1980年代前半のオーナーチェンジを経て、1990年代前半までには、タグ・ホイヤーは、ダイバーズウォッチやクロノグラフのカタログを充実させ、シンプルで実用的なダイバーズウォッチからエレガントでラグジュアリーな高級時計として位置づけられるモデルまでを網羅するほどになったのです。つまり、タグ・ホイヤーは、ダイビングの必要性を満たす比較的シンプルなダイバーズウォッチを製造していましたが、次第にこのカテゴリーのハイエンドモデルが、最高級のスタイリッシュなウォッチやクロノグラフを求める顧客にアピールするような位置づけ、そして価格設定になっていったのです。
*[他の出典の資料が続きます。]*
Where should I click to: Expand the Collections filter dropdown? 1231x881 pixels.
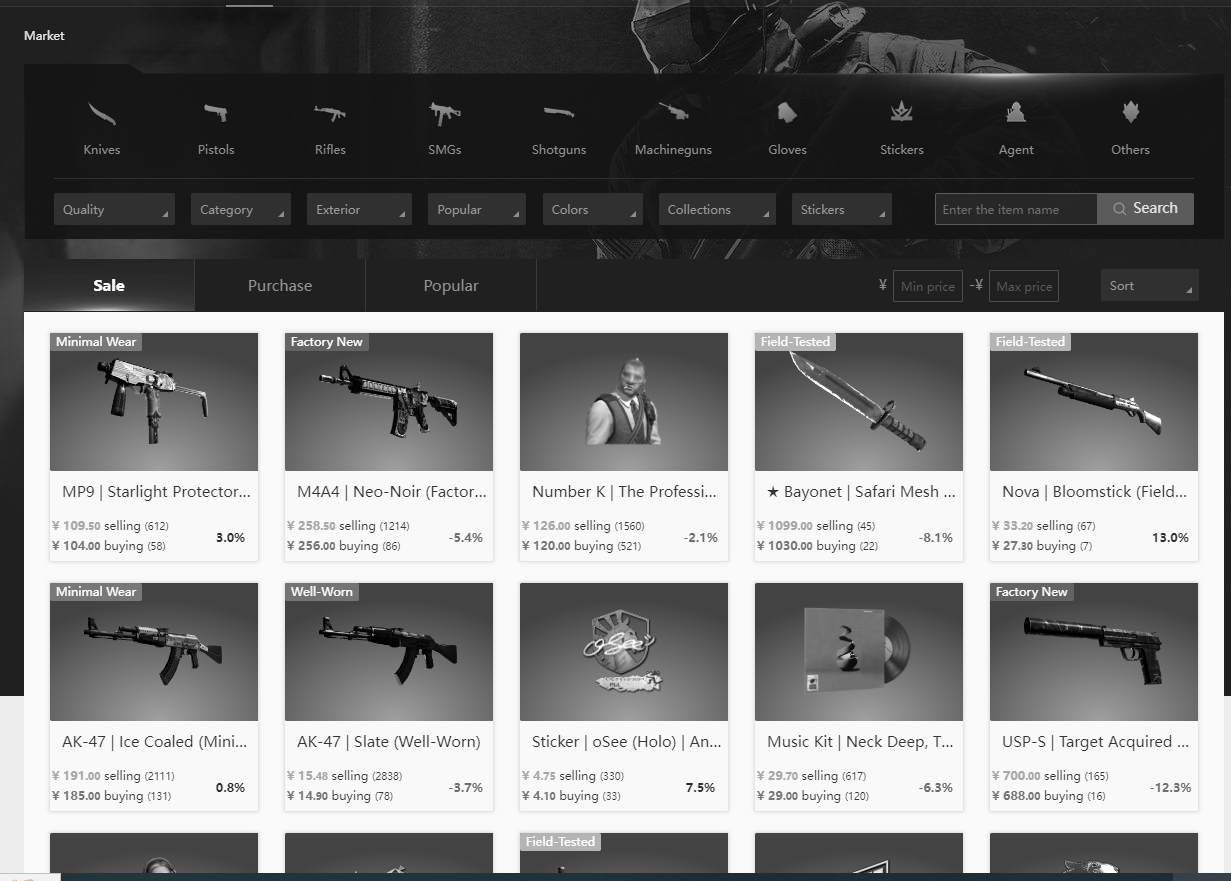717,209
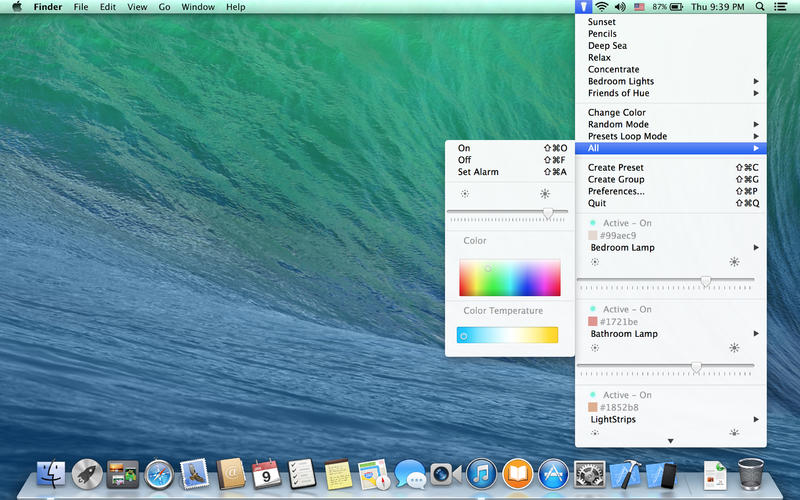Viewport: 800px width, 500px height.
Task: Turn all lights Off from submenu
Action: 464,160
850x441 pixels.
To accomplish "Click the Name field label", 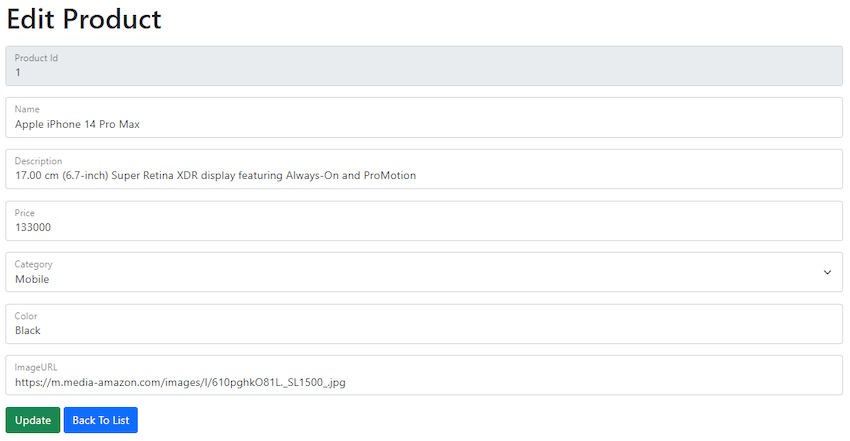I will (x=26, y=109).
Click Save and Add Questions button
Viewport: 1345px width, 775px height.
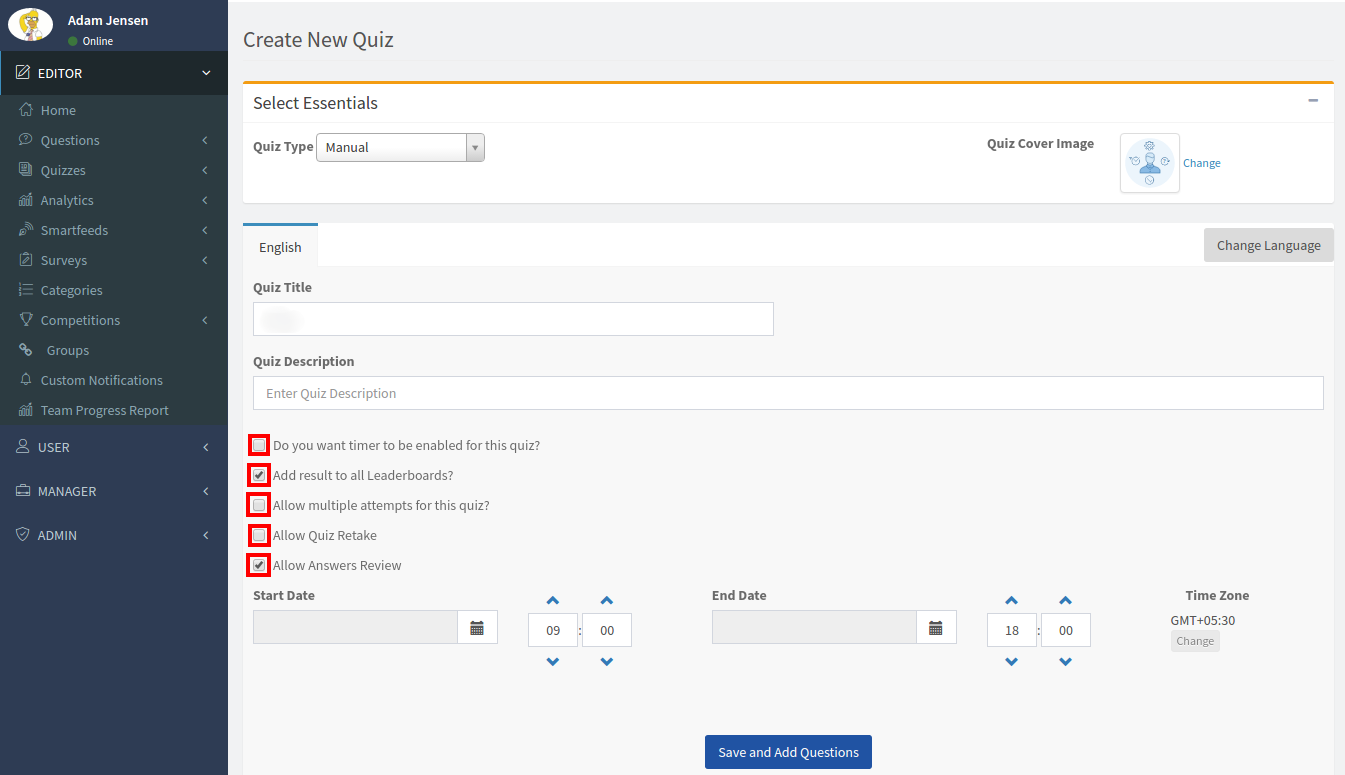pyautogui.click(x=788, y=752)
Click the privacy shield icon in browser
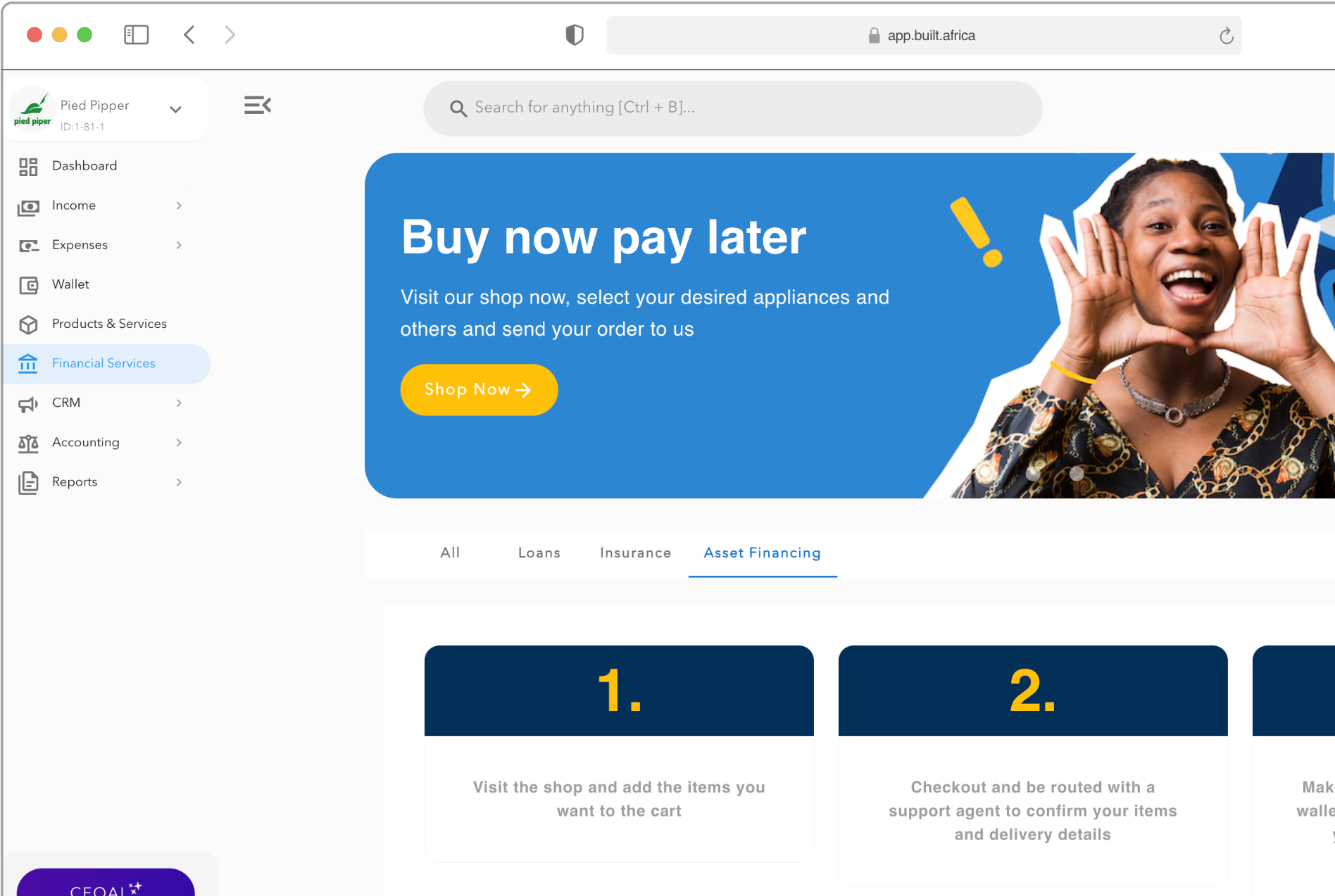1335x896 pixels. pos(575,34)
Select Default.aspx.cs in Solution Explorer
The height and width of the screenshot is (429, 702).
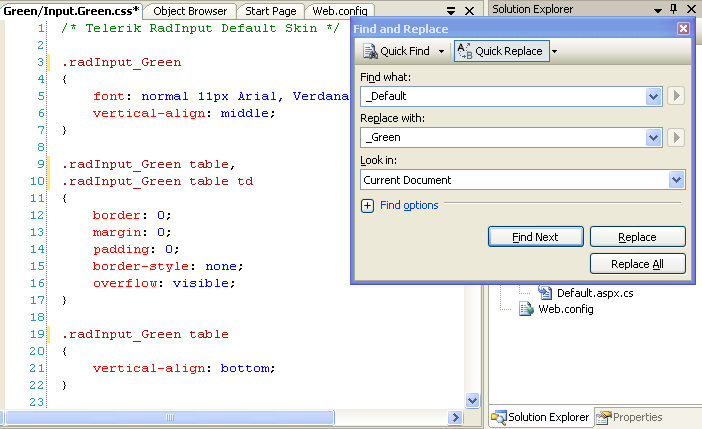[x=594, y=293]
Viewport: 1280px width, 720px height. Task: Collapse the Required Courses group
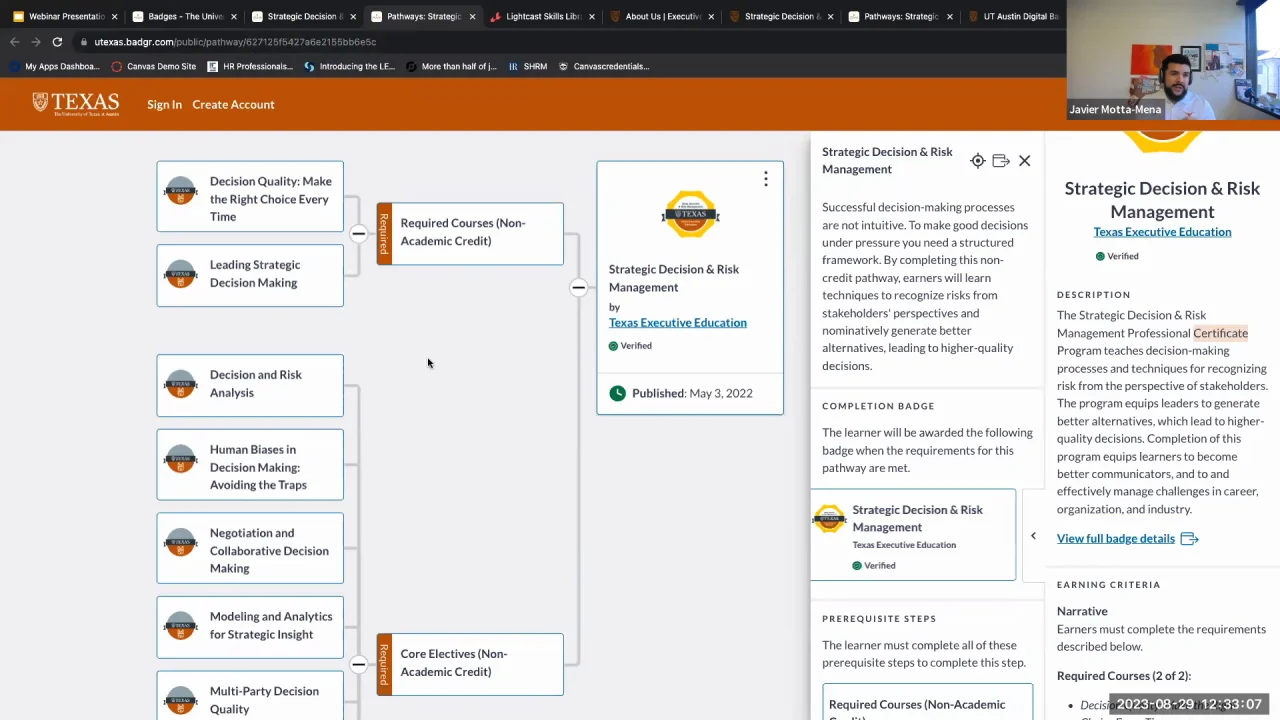pos(358,233)
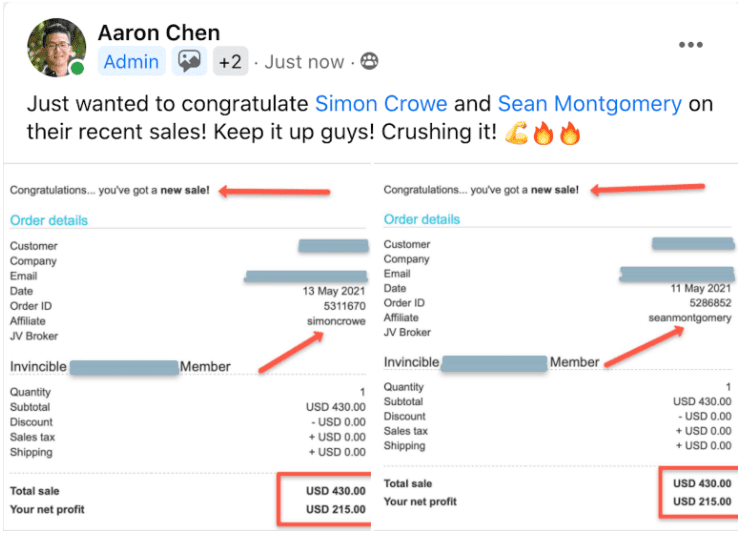Viewport: 742px width, 533px height.
Task: Click the group privacy audience icon
Action: coord(370,61)
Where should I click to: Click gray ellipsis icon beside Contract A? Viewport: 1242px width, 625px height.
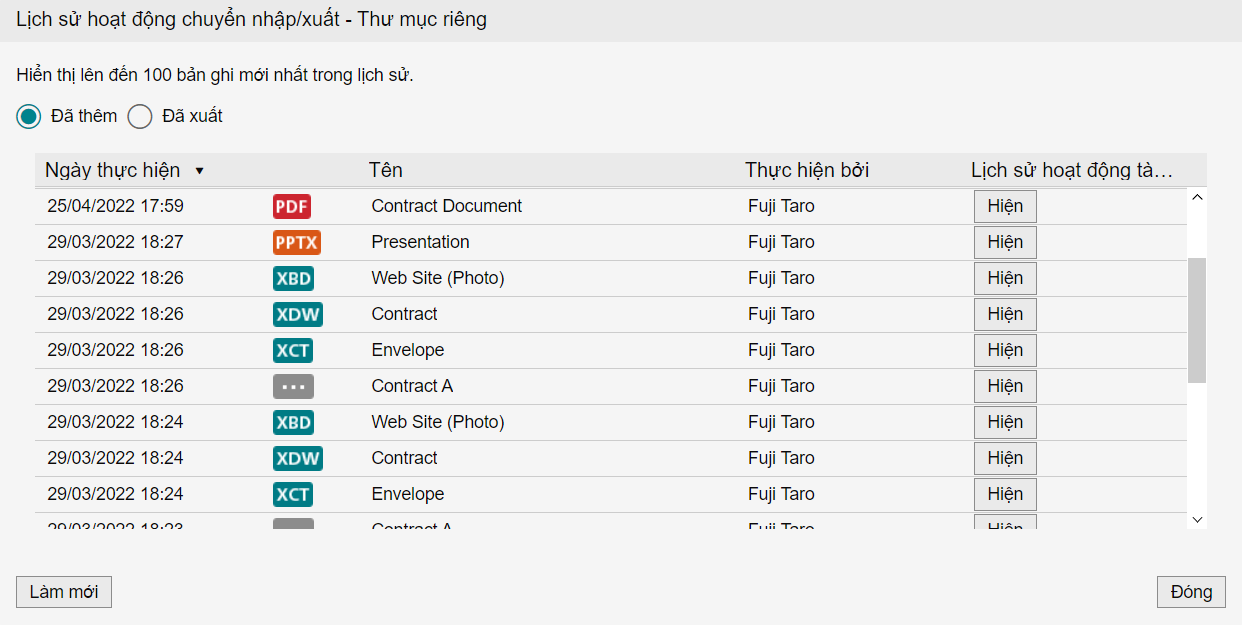pyautogui.click(x=293, y=386)
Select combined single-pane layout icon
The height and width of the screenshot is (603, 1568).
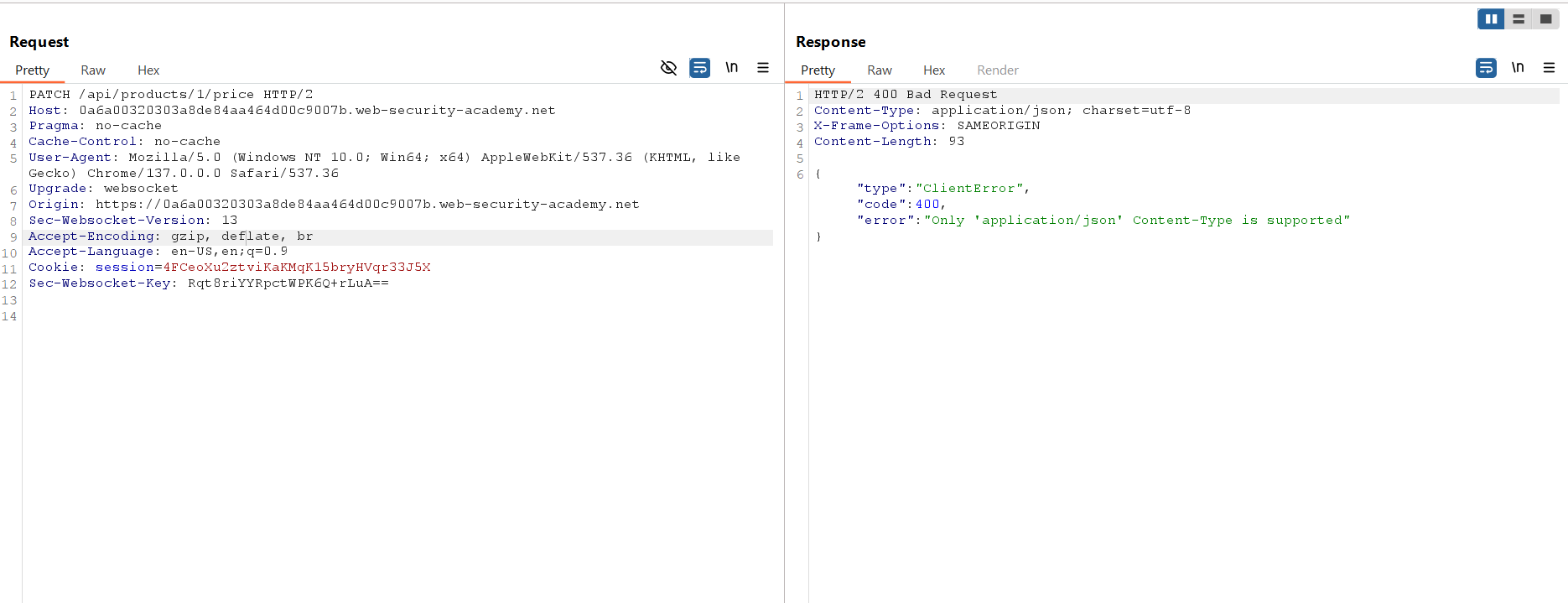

タグ・ホイヤーが開発したダイバーズウォッチとクロノグラフは、ブランドが高級路線に移行するための絶好のポジションを築いたのでした。
この移行には数年を要しましたが、1990年代初頭までには、タグ・ホイヤーは健全な財務基盤を取り戻しています。TAGグループによる買収後に任命された経営陣は、カラフルな「タグ・ホイヤー フォーミュラ1」、ラグジュアリーなスポーツエレガンスの略である「S/el(セル) 」、「1500シリーズ」と「4000シリーズ」のダイバーズウォッチなど、幅広いシリーズの新たなウォッチコレクションを発表することで、タグ・ホイヤーの売り上げを大幅に伸ばしました。財務状況が改善され経営が安定すると、経営陣の関心は、フラッグシップウォッチの開発に向かいます。プラチナ、18Kのイエローゴールドやホワイトゴールドなどのプレミアムなケース素材を採用し、クロノメーターを含む様々な自動巻ムーブメントを搭載した新シリーズは、1980年代初頭に定められたネーミングルールに則り、「タグ・ホイヤー 6000シリーズ」と命名されました。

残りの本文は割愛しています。